Biocontrol is when natural enemies are used to suppress pests and reduce the amount of damage they cause. Natural enemies are insects that are antagonistic to pest insects. There are three types of natural enemies: predators, parasitoids, and pathogens. Preserving natural enemy populations is crucial to reducing our reliance on pesticides because when natural enemies are active, pest outbreaks are less likely to occur in the first place. Predators need food all year, so they also need alternate prey available in order to prevent pest outbreaks. Pesticides eliminate beneficial insects in addition to pests, so they should be used only as a last resort.

Fun fact: Fireflies spend much of the year as larval predators belowground, feeding on pests like grubs in turfgrass yards. If no prey is available in yards, then there will be no display of adult fireflies in the summer.

Types of insects used for biocontrol:

Beetles, lacewings, wasps, and dragonflies

Other types of organisms used for biocontrol:

Fungi, birds, amphibians, reptiles, and mammals

More information: Approaches to the Biological Control of Insect Pests.

small wasp parasitizes eggs of a pest insect — An adult samurai wasp lays eggs in a mass of brown marmorated stink bug eggs. Credit: Chris Hedstrom, CC BY-SA 2.0 DEED

Seed dispersal

Seed dispersal is when seeds are moved away from the parent plant. Seeds are moved when insects knock them off while feeding or when insects collect and then move seeds to a new location. Seed dispersal is important because it reduces resource competition between the parent plant and offspring plants. It also makes germination and seedling survival more likely, especially in arid climates.

Types of insect seed dispersers:

Ants (most effective), beetles, wasps, thrips, and some moths

Other types of seed dispersers:

Fruit-eating animals (frugivores), such as some monkeys, lizards, and bats
Unwitting animal dispersers of sticky seeds like this

More information:

Seed Dispersal – The Australian Museum

The Conservation Physiology of Seed Dispersal

two ants carrying a seed — Two ants carrying a plant seed. Credit: Mark Chinnick, CC BY-NC-ND 2.0 DEED

Decomposition & nutrient cycling

Nutrient cycling and decomposition are two important processes that rely on one another. Nutrient cycling is when soil nutrients are taken up by plants, insects eat plants, and then those nutrients are reintroduced into the soil when dead insects and droppings are broken back down into nutrients via decomposition. Decomposer insects help clear dead animals and plants off the ground which would otherwise accumulate everywhere. They also help create soil texture and circulate nutrients back into the soil, which plant populations and productivity depend on.

Types of insect decomposers:

Many beetles, springtails, termites, wood cockroaches, and some fly larvae (maggots)

Other types of decomposers:

Fungi, earthworms, pillbugs, and millipedes

More information: Decomposers

a black shiny beetle on a log — An adult bess beetle crawls across a log.
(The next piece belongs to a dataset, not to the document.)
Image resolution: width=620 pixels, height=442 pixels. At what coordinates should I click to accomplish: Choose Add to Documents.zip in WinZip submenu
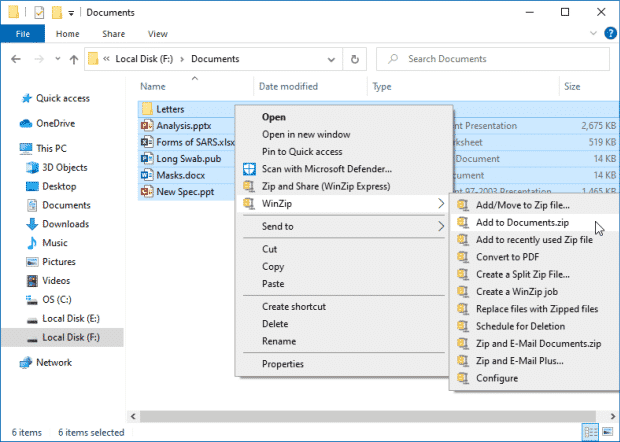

Bess beetles are important decomposers and return nutrients to the soil. Credit: Kelsey McGurrin, used with permission

Supporting food webs

Insects are a main source of protein and nutrition for many animals (and even some plants). They play a crucial role in transferring energy from plants to larger animals that eat insects like spiders, birds, frogs, fish, bats, foxes, opossums, and bears. This wide food base that they provide allows for functioning, stable ecosystems that are resilient to disruptions.

Fun fact: By weight, there are roughly 300 times more insects than humans on Earth.
There are so many animals that eat insects, but here are just a few examples:

Terrestrial bird species, in particular, feed their babies almost exclusively with insects, and if there are fewer insects, baby birds are less successful at fledging from nests.
Popular fish like salmon, bass, and trout eat insects, especially when they’re young.
Grizzly bears will eat tens of thousands of moths a day to prepare for hibernation.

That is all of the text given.